■ **Stored dataset items**:
------------------------------------
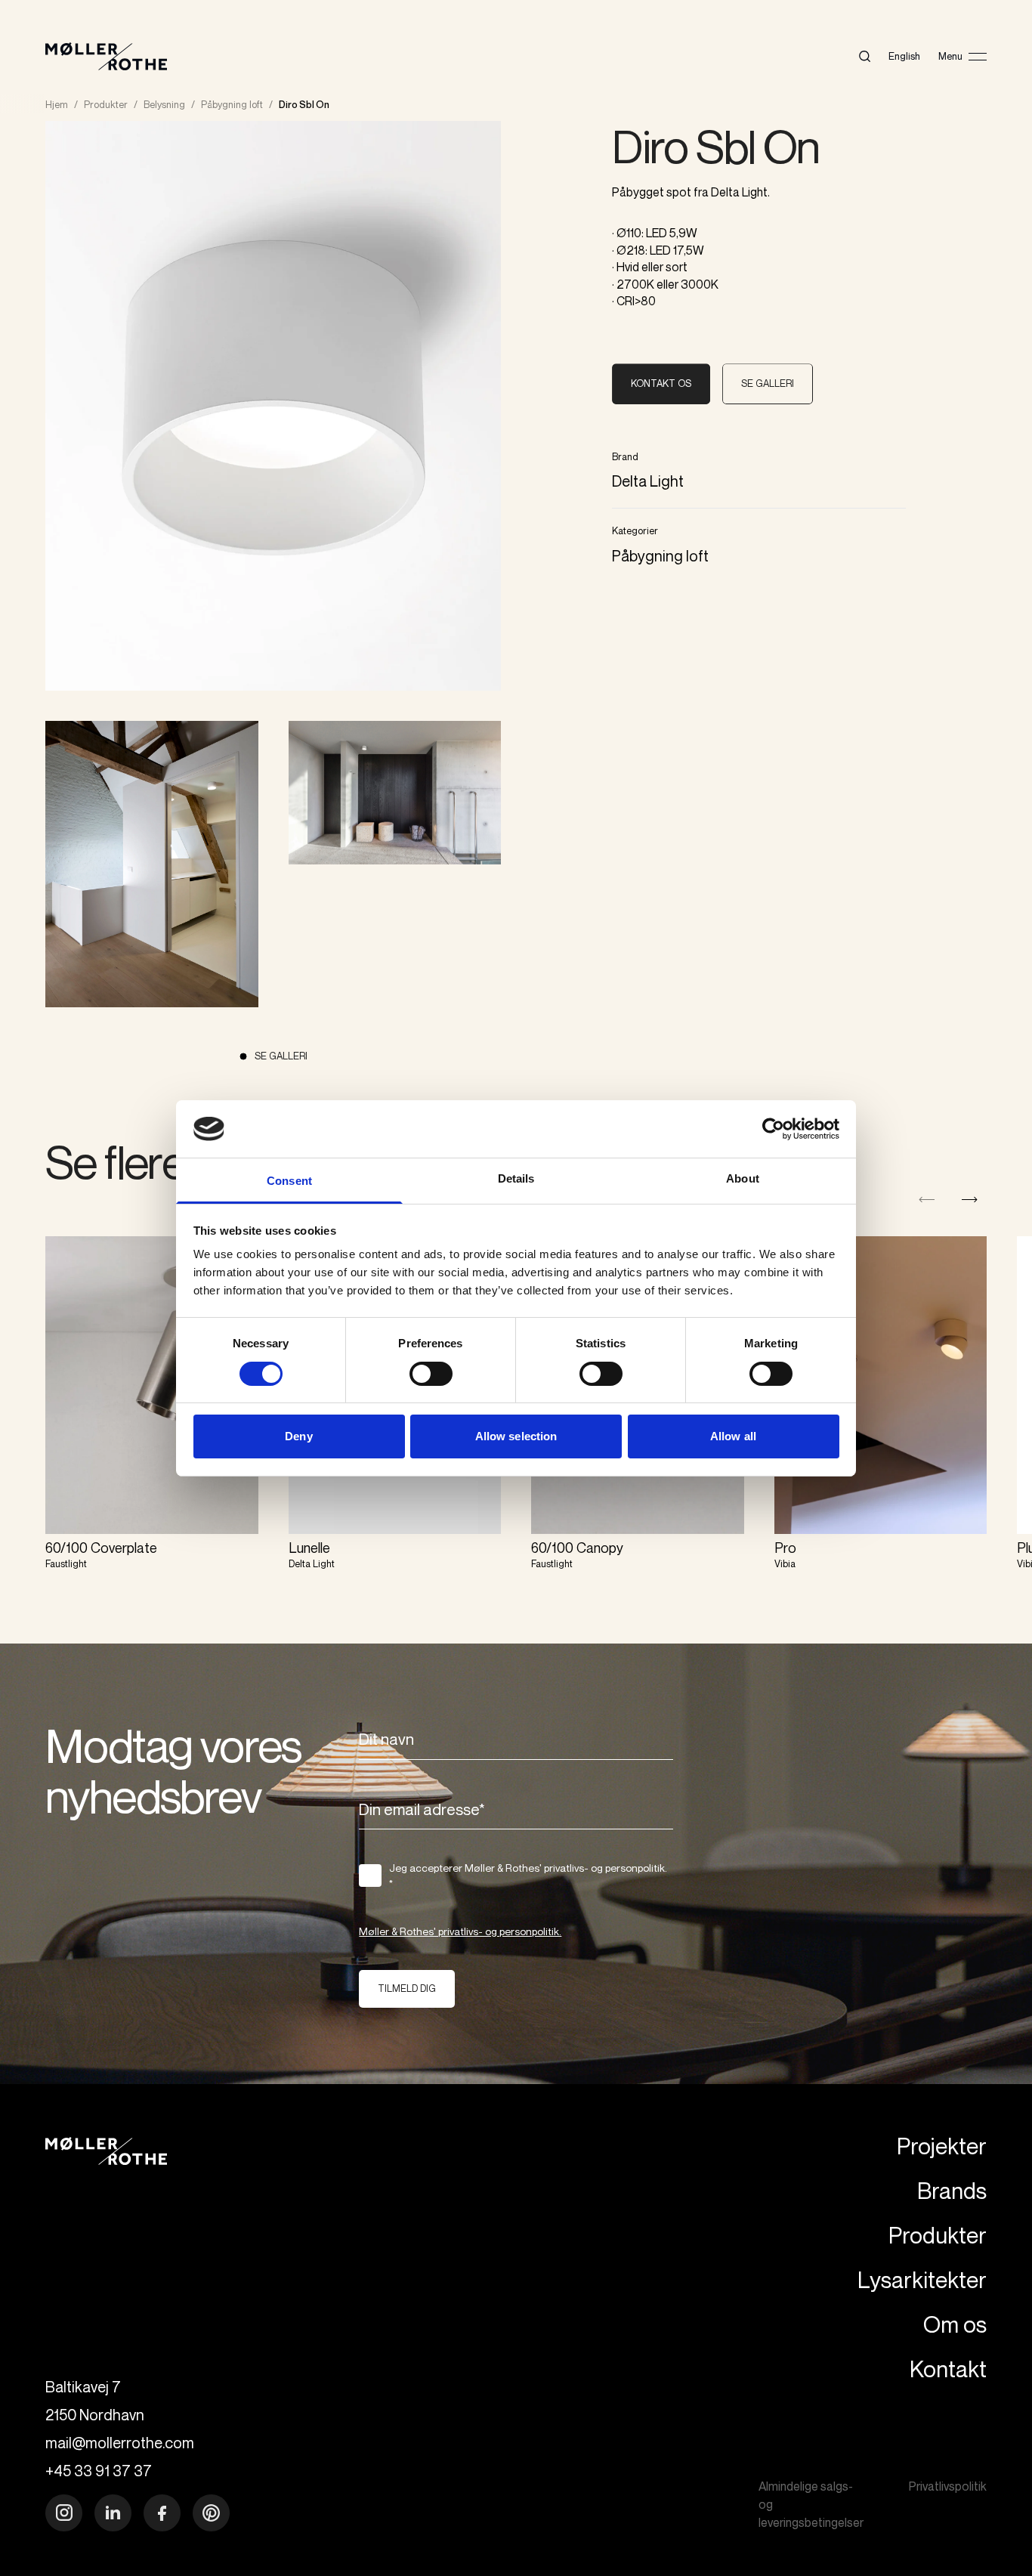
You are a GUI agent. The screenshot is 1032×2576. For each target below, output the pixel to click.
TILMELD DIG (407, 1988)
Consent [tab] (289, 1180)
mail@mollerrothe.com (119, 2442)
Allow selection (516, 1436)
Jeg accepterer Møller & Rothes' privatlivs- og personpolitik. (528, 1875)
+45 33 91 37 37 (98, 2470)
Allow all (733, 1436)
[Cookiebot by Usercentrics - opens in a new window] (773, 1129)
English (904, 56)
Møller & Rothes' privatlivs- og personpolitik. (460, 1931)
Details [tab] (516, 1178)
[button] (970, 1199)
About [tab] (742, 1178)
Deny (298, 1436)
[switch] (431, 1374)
------------------------------------
Repeat the data exactly as given. Keep every picture out of the copy.

■ **RESULT OF THIS TASK**:
You are a GUI agent. The screenshot is 1032×2576. For each target below, output the pixel to click.
TILMELD DIG (407, 1988)
Consent [tab] (289, 1180)
mail@mollerrothe.com (119, 2442)
Allow selection (516, 1436)
Jeg accepterer Møller & Rothes' privatlivs- og personpolitik. (528, 1875)
+45 33 91 37 37 (98, 2470)
Allow all (733, 1436)
[Cookiebot by Usercentrics - opens in a new window] (773, 1129)
English (904, 56)
Møller & Rothes' privatlivs- og personpolitik. (460, 1931)
Details [tab] (516, 1178)
[button] (970, 1199)
About [tab] (742, 1178)
Deny (298, 1436)
[switch] (431, 1374)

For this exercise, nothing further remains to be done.